In the given figure, point D divides the side BC of \(\triangle ABC\) in the ratio \(1 : 2\). Find length AD. (Given coordinates: \(A(1, 5), B(-2, 1), C(4, 2)\))

Hint:

Always double-check the order of \(m\) and \(n\) in the section formula relative to points \(B\) and \(C\).

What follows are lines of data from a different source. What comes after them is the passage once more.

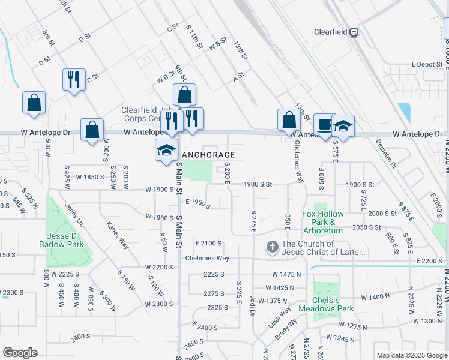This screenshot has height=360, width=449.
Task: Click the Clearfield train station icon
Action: [x=354, y=32]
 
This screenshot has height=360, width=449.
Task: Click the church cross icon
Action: [x=272, y=247]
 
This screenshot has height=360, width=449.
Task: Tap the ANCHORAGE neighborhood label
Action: [x=208, y=154]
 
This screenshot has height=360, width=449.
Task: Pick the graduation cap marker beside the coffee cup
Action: [x=343, y=127]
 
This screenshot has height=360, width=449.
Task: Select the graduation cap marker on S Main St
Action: [x=166, y=151]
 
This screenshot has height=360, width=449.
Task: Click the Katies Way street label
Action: [x=118, y=235]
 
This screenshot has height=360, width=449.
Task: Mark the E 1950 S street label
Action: [x=198, y=205]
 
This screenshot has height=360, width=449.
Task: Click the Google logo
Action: [x=20, y=353]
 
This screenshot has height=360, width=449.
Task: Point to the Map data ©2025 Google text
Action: [x=411, y=355]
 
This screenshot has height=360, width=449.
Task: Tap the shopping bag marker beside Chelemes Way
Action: [x=289, y=119]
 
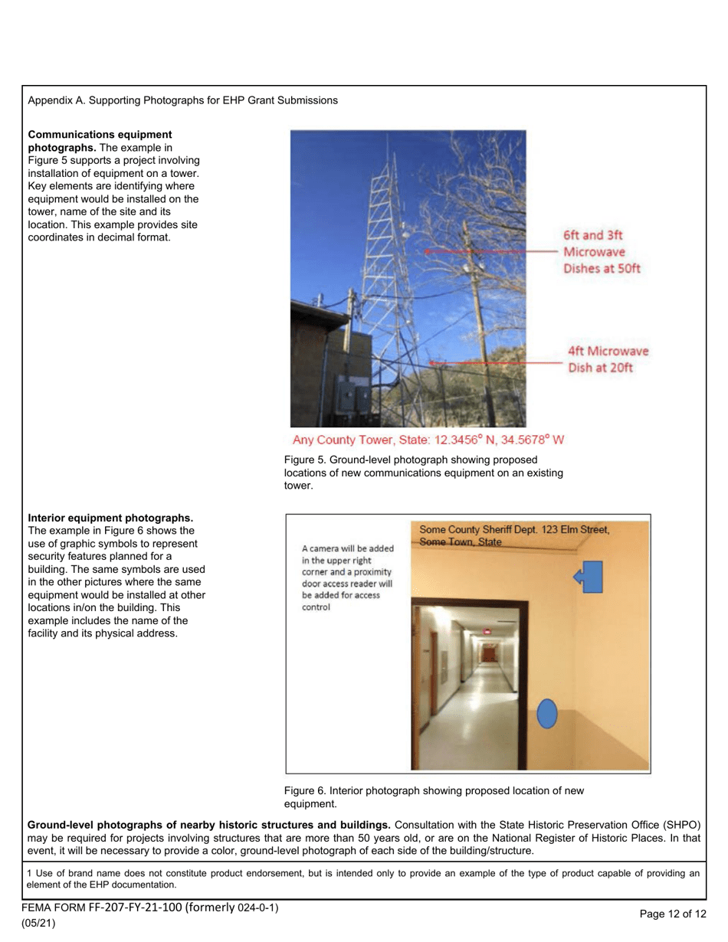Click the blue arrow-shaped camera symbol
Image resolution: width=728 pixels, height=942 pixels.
coord(590,577)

Since the ratio is \(1:2\) from \(B\) to \(C\), \(m=1\) multiplies the coordinates of \(C\).

Answer 1

We are given:
A(1, 5), B(–2, 1), C(4, 2)
D divides BC in the ratio 1 : 2.

Step 1: Find coordinates of D using section formula
D divides BC in ratio 1 : 2 → BD : DC = 1 : 2.

Coordinates of D:
\[ D(x, y) = \left( \frac{1 \cdot 4 + 2 \cdot (-2)}{1 + 2},\ \frac{1 \cdot 2 + 2 \cdot 1}{1 + 2} \right) \] Simplify x–coordinate:
\[ x = \frac{4 - 4}{3} = 0 \] Simplify y–coordinate:
\[ y = \frac{2 + 2}{3} = \frac{4}{3} \]
So, \[ D\left(0,\ \frac{4}{3}\right) \]

Step 2: Find length AD using distance formula
A(1, 5), D\(\left(0,\frac{4}{3}\right)\)

\[ AD = \sqrt{(1 - 0)^2 + \left(5 - \frac{4}{3}\right)^2} \] \[ = \sqrt{1^2 + \left(\frac{15}{3} - \frac{4}{3}\right)^2} \] \[ = \sqrt{1 + \left(\frac{11}{3}\right)^2} \] \[ = \sqrt{1 + \frac{121}{9}} \] \[ = \sqrt{\frac{9 + 121}{9}} \] \[ = \sqrt{\frac{130}{9}} \] \[ = \frac{\sqrt{130}}{3} \]

Final Answer:
Coordinates of D: \[ \left(0,\ \frac{4}{3}\right) \]
Length AD: \[ \boxed{\frac{\sqrt{130}}{3}} \]